On 30 April 2008, Alexandre Amorim reported that the comet was a magnitude 7.3 object as seen in 10 × 50 binoculars. By 8 May 2008, David Seargent noted that it brightened up to magnitude 6.4 in the naked eye. It was located within the constellation Pyxis on 20 May 2008.

== Physical characteristics ==
Spectroscopic observations in May 2008 reveal a dust production rate of approximately (0.38±0.02)×10^26 mol/sec^{−1}, corresponding to a ratio of HCN relative to water by (0.32±0.02) %. This is nearly compatible to the HCN ratio measured at Hale–Bopp in 1997. In addition, emissions of OH, C2, and CN were detected.

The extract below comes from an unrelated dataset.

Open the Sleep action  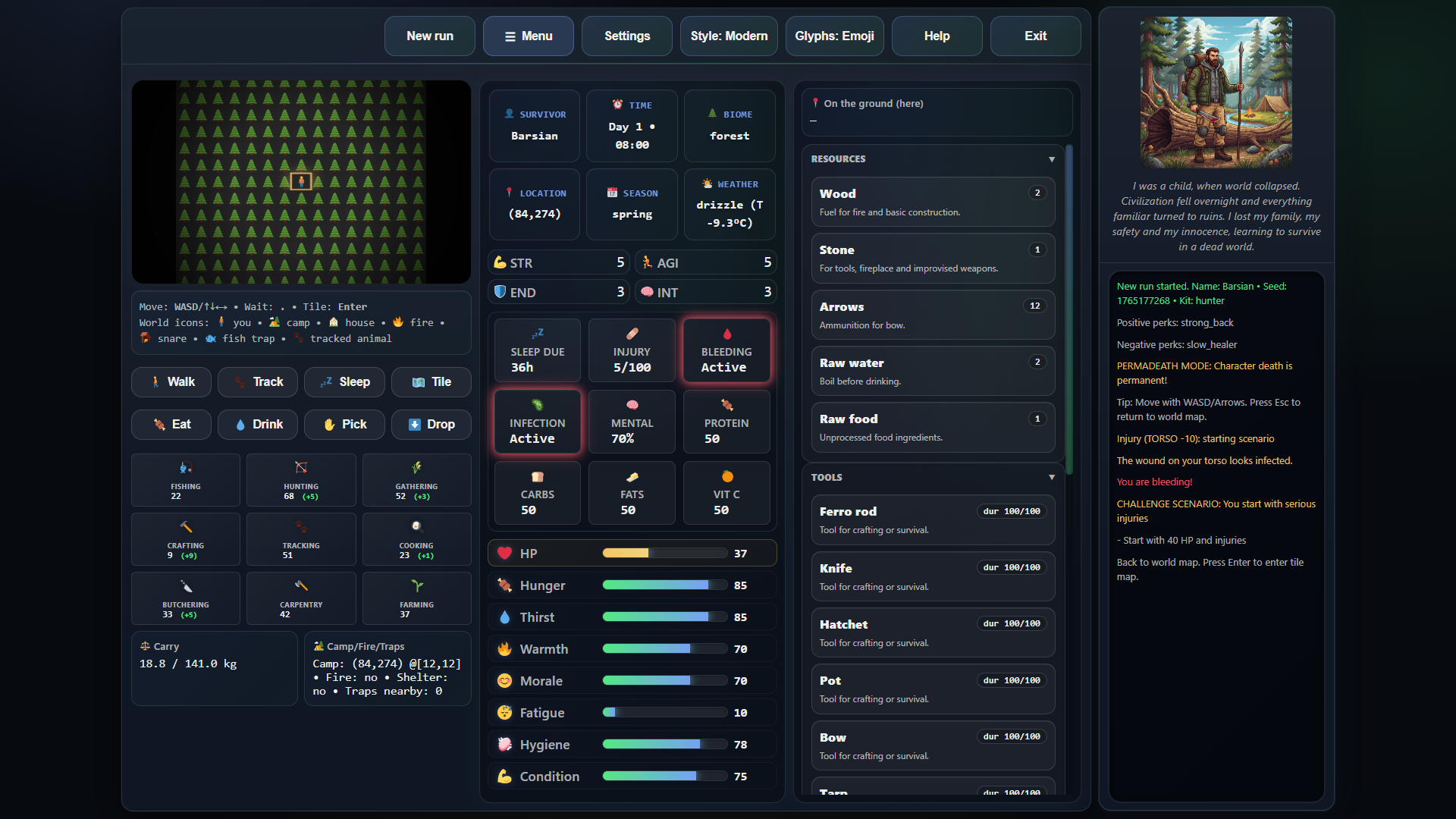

The nucleus is estimated to have an effective radius of 0.65 ± 0.03 km, with a total mass nearly 4.6×10^26 kg.

== Orbit ==
On 12 June 2008, the comet passed within about 0.21005 AU of the Earth. The comet came to perihelion on 24 June 2008 at a distance of 0.8497 AU.

The comet has an observation arc of 597 days allowing a good estimate of the orbit. Using JPL Horizons, the barycentric orbital elements for epoch 2020-Jan-01 generate a semi-major axis of 1,582 AU, an apoapsis distance of 3,163 AU, and a period of approximately 63,000 years.

A 2022 study calculated that it hats a minimum orbit intersection distance of around 0.061 AU and 0.044 AU with 55637 Uni and respectively.

Before entering the planetary region, C/2007 W1 had a nearly hyperbolic trajectory, which indicated that it was a dynamically new comet originating from the outer Oort cloud, with a loosely bound chaotic orbit that was easily perturbed by passing stars.

== Meteor shower ==
A meteor shower known as the Daytime Craterids has been associated with C/2007 W1, thus becoming the first hyperbolic comet associated with a meteor shower. The meteor shower produced daytime outbursts in 2003 and 2009, with a Zenithal Hourly Rate of over 30 meteors per hour observed with radar.